+++ Records for processing +++

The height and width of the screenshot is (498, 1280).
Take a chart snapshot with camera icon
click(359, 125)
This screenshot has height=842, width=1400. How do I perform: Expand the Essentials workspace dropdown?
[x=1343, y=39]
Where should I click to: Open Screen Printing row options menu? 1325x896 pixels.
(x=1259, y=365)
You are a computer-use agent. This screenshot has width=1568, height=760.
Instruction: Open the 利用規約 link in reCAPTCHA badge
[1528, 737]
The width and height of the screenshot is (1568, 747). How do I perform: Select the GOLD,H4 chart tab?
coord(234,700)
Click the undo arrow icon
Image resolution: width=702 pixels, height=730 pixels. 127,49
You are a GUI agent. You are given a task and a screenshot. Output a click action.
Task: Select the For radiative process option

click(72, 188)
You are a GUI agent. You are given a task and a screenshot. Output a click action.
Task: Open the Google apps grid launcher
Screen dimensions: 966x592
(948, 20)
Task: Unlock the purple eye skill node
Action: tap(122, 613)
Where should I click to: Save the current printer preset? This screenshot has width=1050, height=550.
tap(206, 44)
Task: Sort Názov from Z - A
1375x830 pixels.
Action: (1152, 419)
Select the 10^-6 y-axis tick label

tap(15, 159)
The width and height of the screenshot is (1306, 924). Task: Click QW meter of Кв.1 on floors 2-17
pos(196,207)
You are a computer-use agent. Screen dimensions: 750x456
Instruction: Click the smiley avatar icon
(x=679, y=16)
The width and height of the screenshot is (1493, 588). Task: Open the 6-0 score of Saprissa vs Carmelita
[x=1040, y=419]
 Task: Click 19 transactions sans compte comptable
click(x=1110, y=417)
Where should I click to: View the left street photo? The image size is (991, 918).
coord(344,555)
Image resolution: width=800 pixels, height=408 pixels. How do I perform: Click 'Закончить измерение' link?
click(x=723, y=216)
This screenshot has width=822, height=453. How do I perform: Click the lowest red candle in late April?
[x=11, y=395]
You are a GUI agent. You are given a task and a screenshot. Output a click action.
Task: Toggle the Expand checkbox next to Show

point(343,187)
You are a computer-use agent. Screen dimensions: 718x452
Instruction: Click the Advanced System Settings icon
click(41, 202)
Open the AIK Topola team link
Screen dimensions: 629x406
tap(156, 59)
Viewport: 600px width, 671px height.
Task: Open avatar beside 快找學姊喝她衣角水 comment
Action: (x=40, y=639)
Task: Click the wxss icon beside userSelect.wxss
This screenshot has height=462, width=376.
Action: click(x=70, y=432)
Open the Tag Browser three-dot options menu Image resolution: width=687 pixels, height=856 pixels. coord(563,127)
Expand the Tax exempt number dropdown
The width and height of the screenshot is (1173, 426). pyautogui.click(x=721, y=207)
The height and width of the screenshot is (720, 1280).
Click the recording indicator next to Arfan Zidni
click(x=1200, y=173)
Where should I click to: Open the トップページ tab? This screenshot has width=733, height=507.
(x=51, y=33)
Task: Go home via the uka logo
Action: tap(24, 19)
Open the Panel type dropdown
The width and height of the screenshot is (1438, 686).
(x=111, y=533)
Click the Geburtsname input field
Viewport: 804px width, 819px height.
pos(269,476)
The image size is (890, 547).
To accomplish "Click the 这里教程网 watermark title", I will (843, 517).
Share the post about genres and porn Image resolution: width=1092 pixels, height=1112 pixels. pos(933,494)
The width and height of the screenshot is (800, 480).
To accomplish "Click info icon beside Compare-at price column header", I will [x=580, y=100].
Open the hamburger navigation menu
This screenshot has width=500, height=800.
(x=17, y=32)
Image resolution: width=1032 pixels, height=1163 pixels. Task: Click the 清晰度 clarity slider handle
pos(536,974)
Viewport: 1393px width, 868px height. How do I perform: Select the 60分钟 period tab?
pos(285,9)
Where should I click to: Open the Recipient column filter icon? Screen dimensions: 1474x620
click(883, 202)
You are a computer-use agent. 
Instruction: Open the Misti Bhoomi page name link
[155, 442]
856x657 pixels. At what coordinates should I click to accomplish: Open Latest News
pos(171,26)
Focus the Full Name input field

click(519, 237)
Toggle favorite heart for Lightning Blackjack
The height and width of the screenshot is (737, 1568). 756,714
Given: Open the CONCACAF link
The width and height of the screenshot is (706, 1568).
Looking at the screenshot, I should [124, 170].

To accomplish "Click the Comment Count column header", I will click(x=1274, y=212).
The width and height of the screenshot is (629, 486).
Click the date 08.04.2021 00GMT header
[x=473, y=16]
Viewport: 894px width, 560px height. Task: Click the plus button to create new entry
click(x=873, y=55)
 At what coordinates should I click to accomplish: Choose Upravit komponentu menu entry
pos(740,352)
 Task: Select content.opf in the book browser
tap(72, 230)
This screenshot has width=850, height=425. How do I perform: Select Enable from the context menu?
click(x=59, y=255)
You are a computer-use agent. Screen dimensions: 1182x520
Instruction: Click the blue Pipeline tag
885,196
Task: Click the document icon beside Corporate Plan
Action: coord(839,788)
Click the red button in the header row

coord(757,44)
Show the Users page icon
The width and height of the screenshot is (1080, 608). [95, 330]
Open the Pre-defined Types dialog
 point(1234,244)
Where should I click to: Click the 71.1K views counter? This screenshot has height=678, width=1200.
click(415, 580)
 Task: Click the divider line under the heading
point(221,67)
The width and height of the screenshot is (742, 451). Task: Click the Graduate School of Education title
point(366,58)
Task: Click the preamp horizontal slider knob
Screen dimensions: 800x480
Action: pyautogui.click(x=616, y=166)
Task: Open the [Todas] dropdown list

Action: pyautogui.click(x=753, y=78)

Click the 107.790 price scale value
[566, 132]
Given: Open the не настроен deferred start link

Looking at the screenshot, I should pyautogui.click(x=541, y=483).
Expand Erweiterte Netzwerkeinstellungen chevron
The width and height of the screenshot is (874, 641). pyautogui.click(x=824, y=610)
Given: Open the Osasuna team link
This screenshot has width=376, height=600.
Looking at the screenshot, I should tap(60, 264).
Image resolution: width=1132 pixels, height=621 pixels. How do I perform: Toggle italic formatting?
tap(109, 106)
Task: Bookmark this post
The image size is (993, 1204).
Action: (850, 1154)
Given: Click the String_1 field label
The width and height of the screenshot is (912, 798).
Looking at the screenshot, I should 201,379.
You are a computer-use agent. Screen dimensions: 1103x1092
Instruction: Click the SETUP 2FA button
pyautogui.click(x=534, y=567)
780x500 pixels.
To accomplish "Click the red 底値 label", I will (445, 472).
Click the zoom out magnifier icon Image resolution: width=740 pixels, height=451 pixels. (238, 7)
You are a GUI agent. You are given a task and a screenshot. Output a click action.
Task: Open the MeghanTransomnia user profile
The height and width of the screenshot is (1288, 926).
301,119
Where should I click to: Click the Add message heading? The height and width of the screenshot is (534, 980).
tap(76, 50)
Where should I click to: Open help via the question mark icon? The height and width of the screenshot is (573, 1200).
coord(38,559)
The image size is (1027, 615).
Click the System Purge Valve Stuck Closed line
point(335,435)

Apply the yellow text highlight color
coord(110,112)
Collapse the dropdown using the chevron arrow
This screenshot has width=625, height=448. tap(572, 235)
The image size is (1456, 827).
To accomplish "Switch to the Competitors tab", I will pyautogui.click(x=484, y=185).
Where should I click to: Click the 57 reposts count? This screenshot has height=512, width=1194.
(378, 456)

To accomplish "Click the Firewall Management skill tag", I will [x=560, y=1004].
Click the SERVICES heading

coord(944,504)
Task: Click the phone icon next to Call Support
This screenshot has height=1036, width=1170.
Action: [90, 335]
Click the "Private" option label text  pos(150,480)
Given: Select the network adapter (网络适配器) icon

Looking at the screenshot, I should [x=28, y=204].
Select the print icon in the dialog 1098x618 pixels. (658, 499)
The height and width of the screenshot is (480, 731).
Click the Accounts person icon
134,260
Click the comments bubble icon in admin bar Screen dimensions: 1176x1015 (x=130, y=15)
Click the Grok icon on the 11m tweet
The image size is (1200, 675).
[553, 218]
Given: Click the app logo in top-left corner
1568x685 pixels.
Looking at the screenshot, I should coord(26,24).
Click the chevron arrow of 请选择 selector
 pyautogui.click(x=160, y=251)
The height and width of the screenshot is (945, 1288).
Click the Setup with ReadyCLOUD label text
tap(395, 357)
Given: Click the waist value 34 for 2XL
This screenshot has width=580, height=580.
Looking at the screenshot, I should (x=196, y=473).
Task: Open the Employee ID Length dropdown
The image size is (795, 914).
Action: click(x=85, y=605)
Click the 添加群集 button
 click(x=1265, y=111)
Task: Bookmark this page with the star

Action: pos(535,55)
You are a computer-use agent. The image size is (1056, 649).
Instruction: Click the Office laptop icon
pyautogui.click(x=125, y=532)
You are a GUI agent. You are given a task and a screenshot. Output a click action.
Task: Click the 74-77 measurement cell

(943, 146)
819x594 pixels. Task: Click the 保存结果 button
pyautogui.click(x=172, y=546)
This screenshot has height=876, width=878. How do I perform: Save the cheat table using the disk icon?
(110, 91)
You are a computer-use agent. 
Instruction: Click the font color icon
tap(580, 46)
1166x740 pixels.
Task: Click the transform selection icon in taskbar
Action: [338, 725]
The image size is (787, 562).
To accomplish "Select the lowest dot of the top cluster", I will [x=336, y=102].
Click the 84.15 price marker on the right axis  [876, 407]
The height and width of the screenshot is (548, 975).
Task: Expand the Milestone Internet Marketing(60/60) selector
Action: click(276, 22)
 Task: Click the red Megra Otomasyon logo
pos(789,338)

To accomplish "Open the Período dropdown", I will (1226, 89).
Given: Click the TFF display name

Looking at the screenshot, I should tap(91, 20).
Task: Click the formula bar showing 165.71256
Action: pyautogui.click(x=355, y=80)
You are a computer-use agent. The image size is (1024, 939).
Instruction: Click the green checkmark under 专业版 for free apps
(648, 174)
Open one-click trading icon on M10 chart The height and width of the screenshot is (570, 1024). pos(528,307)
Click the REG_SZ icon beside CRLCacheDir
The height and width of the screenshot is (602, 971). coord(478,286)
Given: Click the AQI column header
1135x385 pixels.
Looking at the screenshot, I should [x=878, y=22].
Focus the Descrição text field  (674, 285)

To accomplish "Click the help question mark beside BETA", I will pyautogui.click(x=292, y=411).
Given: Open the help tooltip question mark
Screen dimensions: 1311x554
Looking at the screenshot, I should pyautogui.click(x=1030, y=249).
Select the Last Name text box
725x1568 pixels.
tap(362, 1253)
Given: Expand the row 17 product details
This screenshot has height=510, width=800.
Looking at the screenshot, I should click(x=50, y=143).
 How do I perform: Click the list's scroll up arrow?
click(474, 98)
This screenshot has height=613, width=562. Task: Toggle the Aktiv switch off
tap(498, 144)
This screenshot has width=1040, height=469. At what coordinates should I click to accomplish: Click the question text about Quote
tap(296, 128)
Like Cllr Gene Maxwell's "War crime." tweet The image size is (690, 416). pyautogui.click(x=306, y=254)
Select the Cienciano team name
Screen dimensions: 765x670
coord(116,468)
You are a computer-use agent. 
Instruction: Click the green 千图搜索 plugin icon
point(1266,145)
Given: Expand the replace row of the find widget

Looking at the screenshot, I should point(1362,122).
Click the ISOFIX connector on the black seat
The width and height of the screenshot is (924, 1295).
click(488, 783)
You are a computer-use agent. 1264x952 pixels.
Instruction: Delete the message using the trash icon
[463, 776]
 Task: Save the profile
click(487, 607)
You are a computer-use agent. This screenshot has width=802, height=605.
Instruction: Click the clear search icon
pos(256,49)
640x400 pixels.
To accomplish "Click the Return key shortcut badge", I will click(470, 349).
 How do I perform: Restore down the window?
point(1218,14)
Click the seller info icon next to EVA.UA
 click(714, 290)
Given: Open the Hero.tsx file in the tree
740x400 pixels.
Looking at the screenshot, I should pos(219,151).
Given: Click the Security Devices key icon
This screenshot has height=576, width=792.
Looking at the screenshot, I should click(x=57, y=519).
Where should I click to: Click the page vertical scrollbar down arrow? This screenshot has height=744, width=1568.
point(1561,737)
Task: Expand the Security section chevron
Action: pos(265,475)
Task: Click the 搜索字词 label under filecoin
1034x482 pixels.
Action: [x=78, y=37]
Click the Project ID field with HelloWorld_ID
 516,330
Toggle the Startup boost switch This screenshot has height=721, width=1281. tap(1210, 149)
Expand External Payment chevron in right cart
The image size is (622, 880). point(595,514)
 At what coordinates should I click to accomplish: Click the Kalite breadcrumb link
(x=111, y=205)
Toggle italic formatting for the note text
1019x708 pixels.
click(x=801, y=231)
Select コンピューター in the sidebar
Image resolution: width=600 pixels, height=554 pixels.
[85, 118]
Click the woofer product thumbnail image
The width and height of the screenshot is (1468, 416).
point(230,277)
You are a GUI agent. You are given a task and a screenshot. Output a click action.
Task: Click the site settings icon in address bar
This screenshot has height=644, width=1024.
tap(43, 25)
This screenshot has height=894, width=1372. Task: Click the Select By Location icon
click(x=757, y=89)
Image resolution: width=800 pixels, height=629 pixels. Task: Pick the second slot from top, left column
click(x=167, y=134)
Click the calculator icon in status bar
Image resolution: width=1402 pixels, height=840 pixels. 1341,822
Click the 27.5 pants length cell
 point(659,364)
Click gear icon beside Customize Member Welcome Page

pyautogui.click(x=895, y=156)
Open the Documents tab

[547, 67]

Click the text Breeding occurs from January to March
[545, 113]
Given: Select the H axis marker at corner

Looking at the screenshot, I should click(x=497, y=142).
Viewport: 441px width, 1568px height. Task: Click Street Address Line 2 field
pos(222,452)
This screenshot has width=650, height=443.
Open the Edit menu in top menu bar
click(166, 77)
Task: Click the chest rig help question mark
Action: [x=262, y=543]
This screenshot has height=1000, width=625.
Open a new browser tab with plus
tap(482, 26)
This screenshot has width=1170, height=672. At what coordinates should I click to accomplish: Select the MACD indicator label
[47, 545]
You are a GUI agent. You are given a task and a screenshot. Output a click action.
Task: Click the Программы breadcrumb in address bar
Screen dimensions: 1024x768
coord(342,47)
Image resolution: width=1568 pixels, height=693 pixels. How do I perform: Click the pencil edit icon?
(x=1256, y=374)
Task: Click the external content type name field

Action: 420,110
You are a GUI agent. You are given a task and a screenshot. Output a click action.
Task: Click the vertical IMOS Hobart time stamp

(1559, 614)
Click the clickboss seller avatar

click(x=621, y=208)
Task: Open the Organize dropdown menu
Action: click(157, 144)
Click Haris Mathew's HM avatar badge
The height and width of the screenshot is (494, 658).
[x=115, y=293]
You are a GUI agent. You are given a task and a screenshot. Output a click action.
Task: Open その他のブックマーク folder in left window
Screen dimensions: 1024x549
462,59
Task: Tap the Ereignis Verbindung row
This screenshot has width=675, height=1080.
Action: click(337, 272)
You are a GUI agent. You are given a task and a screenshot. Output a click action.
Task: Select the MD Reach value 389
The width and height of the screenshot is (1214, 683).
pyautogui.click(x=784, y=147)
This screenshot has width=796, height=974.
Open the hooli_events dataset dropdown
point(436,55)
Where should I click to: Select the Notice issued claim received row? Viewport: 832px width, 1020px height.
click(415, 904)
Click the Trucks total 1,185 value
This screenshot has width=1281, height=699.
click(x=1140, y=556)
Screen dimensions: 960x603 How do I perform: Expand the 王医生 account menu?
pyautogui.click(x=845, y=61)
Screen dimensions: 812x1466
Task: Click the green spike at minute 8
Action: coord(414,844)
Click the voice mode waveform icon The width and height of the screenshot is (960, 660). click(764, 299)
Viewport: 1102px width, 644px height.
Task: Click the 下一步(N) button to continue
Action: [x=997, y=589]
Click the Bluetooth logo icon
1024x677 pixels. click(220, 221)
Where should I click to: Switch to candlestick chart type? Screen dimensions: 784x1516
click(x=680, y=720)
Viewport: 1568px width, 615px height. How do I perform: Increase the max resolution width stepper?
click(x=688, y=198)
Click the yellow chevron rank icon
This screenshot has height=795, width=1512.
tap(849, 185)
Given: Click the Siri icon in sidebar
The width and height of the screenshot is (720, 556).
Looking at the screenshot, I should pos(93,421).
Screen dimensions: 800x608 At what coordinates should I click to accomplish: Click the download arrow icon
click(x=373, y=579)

+++

◆ **Work to be completed**
Locate the line with "Where should I click to: Select" in the entries above; extract it and every line after it, verbatim.

◆ **Response**
Where should I click to: Select the Notice issued claim received row? Viewport: 832px width, 1020px height.
click(415, 904)
Click the Trucks total 1,185 value
This screenshot has width=1281, height=699.
click(x=1140, y=556)
Screen dimensions: 960x603 How do I perform: Expand the 王医生 account menu?
pyautogui.click(x=845, y=61)
Screen dimensions: 812x1466
Task: Click the green spike at minute 8
Action: coord(414,844)
Click the voice mode waveform icon The width and height of the screenshot is (960, 660). click(764, 299)
Viewport: 1102px width, 644px height.
Task: Click the 下一步(N) button to continue
Action: [x=997, y=589]
Click the Bluetooth logo icon
1024x677 pixels. click(220, 221)
Where should I click to: Switch to candlestick chart type? Screen dimensions: 784x1516
click(x=680, y=720)
Viewport: 1568px width, 615px height. How do I perform: Increase the max resolution width stepper?
click(x=688, y=198)
Click the yellow chevron rank icon
This screenshot has height=795, width=1512.
tap(849, 185)
Given: Click the Siri icon in sidebar
The width and height of the screenshot is (720, 556).
Looking at the screenshot, I should pos(93,421).
Screen dimensions: 800x608 At what coordinates should I click to accomplish: Click the download arrow icon
click(x=373, y=579)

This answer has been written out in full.